§ 16. Mr. William Price
asked the Secretary of State for Trade and Industry what action he proposes to take on the Monopoly Commission recommendations in respect of the tied house system in the licensed trade.
§ Mr. Emery
The Monopolies Commission's only recommendation in its Report on the Supply of Beer was that the licensing system should be substantially relaxed. I would ask the hon. Member to await the outcome of the consideration by my right hon. Friend the Home Secretary of the report of the Erroll Committee, which was set up to examine the social implications of changes in the licensing laws.
§ Mr. Price
Is the Under-Secretary aware that the Erroll Committee has absolutely nothing to do with that matter? Is it not clear that the Government intend to do nothing and that the brewers are 787 blatantly using the tied house system for a variety of reasons, the most devious of all of which is the kicking out of hundreds of public house tenants and their replacement by managers? What protection does he intend to give these unfortunate people?
§ Mr.
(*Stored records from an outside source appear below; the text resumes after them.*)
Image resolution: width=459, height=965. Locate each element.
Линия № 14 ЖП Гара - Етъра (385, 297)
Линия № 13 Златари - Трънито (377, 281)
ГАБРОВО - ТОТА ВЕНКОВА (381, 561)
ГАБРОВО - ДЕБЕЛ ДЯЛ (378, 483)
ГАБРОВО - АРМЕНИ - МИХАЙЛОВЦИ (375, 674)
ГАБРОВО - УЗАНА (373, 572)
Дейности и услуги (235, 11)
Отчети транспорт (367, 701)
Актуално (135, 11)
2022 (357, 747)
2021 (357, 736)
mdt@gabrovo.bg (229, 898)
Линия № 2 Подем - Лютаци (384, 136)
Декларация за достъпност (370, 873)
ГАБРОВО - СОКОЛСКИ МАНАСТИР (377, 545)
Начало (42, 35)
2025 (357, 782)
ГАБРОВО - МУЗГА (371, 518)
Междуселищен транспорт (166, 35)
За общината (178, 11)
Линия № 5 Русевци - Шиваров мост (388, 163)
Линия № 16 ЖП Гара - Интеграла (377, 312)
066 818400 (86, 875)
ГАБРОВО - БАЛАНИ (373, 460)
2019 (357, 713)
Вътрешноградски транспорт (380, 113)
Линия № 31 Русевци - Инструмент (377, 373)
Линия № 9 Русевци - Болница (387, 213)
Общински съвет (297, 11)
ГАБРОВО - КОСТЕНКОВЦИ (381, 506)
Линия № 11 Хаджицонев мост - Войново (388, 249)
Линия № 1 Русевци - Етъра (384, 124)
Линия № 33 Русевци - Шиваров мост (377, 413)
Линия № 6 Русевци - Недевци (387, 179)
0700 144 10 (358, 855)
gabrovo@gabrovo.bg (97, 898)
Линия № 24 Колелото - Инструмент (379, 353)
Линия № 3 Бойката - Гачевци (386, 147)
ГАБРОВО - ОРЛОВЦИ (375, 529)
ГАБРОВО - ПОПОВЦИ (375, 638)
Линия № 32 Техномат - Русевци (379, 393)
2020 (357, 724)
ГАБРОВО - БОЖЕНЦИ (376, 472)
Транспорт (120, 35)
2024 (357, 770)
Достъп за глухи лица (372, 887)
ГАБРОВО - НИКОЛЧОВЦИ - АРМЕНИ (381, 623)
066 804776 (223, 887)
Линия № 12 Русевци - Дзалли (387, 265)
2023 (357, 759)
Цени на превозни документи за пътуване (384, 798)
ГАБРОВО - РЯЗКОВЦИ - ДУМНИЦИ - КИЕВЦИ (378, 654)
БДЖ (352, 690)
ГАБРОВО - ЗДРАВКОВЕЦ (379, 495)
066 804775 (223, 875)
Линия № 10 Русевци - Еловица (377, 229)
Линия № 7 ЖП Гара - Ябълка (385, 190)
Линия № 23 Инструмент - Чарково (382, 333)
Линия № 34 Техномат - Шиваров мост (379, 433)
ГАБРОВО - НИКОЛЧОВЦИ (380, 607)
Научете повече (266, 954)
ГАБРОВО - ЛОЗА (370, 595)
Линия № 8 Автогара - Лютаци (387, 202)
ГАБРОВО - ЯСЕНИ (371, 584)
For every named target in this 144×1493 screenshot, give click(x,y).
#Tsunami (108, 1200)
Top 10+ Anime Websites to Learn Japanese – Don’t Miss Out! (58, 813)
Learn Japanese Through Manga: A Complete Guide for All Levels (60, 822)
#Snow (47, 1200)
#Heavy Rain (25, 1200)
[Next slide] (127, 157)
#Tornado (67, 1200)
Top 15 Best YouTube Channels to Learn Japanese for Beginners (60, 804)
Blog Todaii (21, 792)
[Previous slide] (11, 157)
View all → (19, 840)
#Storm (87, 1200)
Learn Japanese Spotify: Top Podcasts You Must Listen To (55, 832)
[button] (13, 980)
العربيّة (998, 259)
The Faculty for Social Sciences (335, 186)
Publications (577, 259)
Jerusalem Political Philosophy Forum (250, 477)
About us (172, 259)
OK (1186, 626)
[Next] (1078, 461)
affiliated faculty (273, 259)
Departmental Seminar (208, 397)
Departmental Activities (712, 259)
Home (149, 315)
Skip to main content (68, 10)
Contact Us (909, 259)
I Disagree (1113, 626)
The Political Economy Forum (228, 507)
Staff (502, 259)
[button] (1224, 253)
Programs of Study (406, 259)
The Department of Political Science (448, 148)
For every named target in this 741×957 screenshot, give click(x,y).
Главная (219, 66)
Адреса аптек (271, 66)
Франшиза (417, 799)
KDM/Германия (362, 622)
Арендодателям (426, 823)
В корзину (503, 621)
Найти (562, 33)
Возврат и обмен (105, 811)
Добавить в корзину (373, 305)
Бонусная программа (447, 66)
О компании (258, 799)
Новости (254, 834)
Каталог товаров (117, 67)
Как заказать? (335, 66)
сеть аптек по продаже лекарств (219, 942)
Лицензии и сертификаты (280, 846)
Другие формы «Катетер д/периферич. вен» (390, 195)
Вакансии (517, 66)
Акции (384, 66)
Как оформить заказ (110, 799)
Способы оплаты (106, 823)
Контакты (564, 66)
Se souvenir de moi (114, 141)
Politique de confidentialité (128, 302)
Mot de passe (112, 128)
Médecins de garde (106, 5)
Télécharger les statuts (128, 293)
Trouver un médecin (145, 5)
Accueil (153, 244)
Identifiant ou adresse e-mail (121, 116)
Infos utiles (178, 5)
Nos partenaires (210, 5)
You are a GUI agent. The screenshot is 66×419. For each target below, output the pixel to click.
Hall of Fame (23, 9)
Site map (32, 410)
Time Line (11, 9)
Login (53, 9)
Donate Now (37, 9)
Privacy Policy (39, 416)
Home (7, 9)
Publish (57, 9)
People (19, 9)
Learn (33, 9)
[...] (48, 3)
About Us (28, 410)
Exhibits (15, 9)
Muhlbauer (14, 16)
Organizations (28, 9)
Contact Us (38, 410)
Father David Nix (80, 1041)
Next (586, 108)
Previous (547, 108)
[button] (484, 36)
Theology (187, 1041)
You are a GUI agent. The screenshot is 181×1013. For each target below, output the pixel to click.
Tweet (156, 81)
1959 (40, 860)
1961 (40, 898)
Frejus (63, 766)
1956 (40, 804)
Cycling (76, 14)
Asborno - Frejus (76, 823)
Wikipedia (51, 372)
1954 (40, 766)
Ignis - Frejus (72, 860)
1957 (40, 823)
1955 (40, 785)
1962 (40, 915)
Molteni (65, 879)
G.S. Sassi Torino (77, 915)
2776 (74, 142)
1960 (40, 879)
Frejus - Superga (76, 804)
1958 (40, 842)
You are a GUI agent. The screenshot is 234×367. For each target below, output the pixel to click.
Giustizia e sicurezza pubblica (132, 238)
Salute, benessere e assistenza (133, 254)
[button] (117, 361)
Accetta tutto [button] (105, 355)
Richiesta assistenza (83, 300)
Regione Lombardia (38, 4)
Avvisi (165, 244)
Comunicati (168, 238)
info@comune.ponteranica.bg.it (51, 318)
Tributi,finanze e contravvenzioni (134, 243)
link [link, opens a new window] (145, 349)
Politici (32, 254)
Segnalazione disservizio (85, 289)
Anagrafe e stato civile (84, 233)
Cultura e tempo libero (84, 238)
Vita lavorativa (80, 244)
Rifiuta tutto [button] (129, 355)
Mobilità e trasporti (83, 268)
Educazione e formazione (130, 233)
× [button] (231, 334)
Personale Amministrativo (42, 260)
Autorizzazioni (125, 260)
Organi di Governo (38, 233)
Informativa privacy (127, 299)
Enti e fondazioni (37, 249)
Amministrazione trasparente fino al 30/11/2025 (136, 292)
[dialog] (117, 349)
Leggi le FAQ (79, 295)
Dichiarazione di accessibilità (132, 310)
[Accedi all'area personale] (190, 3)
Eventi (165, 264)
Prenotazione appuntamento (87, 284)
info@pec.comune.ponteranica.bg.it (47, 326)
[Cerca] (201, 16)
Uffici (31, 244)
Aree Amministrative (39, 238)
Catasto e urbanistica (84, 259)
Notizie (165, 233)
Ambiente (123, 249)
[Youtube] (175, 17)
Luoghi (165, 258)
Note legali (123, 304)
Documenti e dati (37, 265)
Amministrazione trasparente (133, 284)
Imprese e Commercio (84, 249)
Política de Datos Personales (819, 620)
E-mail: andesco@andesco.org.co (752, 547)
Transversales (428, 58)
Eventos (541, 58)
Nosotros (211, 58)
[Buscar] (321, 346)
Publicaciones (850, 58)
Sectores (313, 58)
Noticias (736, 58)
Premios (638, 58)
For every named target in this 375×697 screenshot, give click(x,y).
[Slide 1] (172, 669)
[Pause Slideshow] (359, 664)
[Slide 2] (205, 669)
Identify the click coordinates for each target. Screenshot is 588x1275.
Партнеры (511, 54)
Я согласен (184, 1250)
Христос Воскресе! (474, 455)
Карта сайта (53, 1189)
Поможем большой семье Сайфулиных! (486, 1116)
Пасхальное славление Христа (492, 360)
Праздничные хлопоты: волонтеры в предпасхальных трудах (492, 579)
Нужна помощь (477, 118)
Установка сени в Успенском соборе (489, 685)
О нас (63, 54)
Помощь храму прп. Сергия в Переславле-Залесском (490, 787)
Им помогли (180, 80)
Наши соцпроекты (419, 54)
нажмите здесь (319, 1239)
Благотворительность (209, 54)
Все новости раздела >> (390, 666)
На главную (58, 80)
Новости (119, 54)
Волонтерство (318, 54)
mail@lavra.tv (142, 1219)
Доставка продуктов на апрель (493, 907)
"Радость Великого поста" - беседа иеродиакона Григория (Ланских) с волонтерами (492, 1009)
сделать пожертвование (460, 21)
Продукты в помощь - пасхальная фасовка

Mason
Is the Under-Secretary aware that among the most recent disturbing aspects of the brewers' monopoly are, first, its callous disregard for the consumer—namely, the draught beer drinker—and, secondly, its drive to close regionally-based breweries, as instanced by the Imperial Tobacco Group's recent decision to close the Barnsley Brewery? Is the hon. Gentle man aware that there is a callous disregard for the consumer, that the result will be a loss of 200 jobs in my constituency, and that these organisations are forcing on draught beer drinkers oxygenated swill which is to be trundled all over the country? Why does he not make representations to the Brewers Society that consumers and jobs matter, as well as profits?
§ Mr. Emery
Certainly, jobs matter. The right hon. Gentleman knows that the rationalisation of the beer industry has meant a considerable amount of centralisation. I do not think that this question particularly raises the matter of the Barnsley Brewery. It is important for us to remember that, on the whole, brewers want to supply the drinking public with that which is demanded. The fact appears to be that the brewers are supplying the demand that exists.